**ABOUT THIS TASK**
From the line with "Where should I" through the last line of the records below, both ends included, transcribe only those lines, exactly, and omit the pictures.

**SUPPLIED RECORDS**
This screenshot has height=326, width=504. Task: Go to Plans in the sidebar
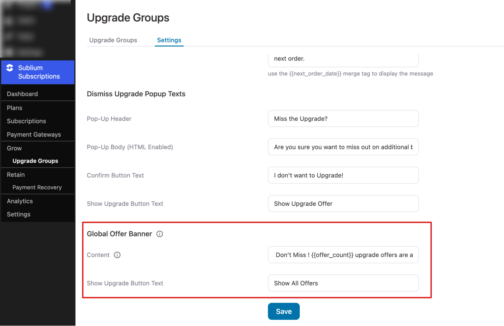pyautogui.click(x=14, y=108)
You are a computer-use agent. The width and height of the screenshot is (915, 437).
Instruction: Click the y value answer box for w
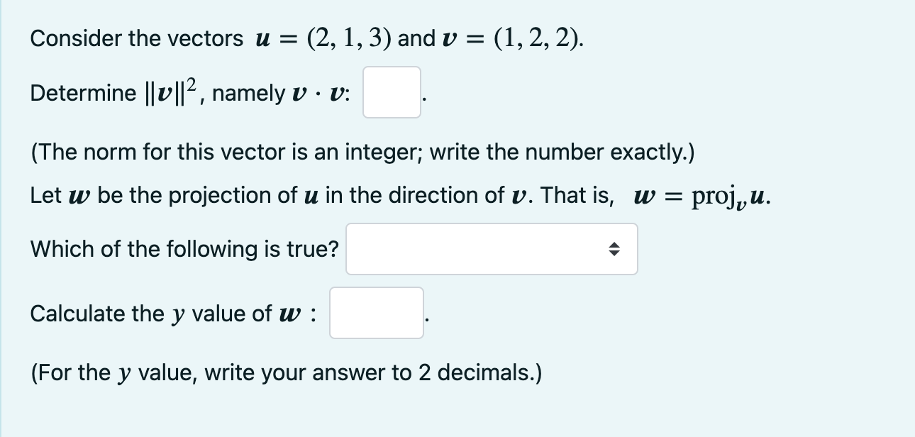pyautogui.click(x=376, y=314)

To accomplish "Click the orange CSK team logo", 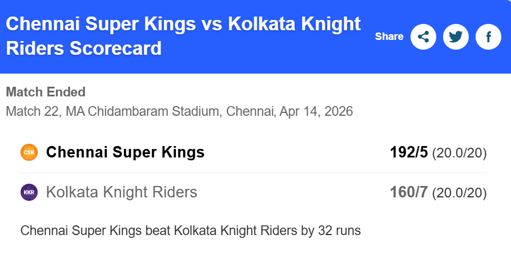I will point(29,152).
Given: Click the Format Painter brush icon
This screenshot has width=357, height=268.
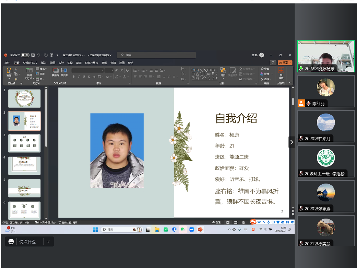Looking at the screenshot, I should tap(16, 79).
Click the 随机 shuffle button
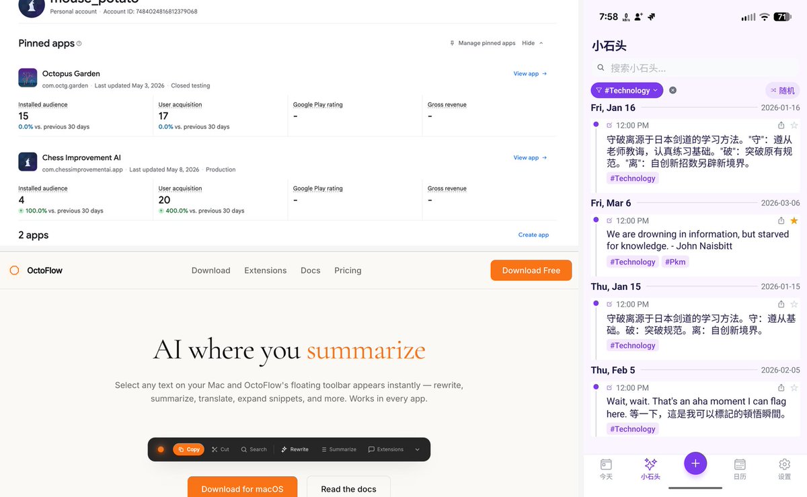This screenshot has height=497, width=807. coord(783,90)
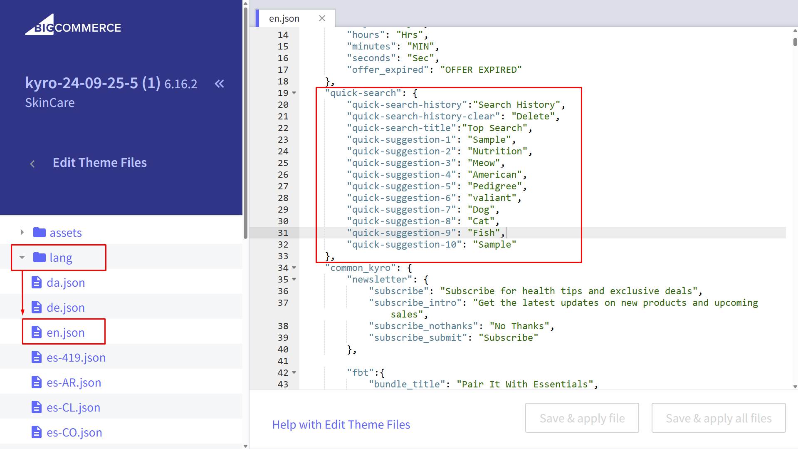
Task: Click the da.json file icon
Action: (x=37, y=283)
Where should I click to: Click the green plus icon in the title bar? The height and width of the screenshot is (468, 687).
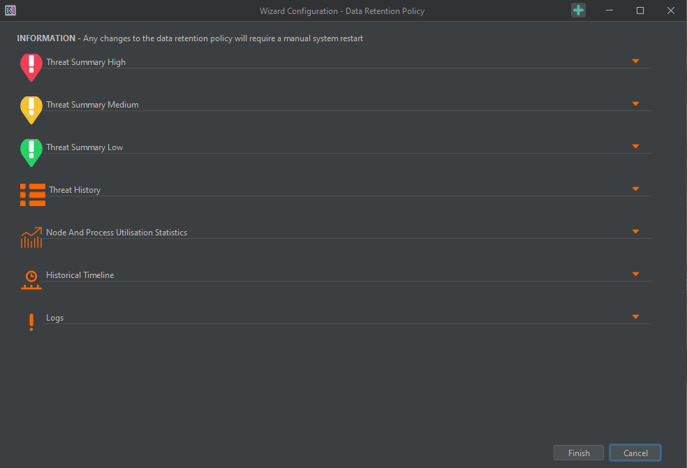coord(578,10)
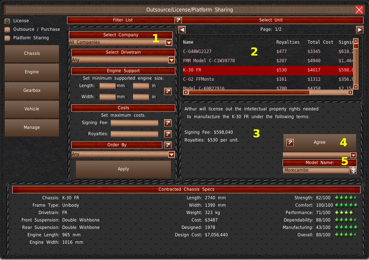This screenshot has width=369, height=260.
Task: Click the unit list horizontal scrollbar
Action: pyautogui.click(x=267, y=92)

**EXERCISE OUTPUT**
Where should I click to: Click the green plus icon in the title bar? The height and width of the screenshot is (468, 687).
coord(578,10)
This screenshot has width=369, height=260.
Task: Click the unit list horizontal scrollbar
Action: pyautogui.click(x=267, y=92)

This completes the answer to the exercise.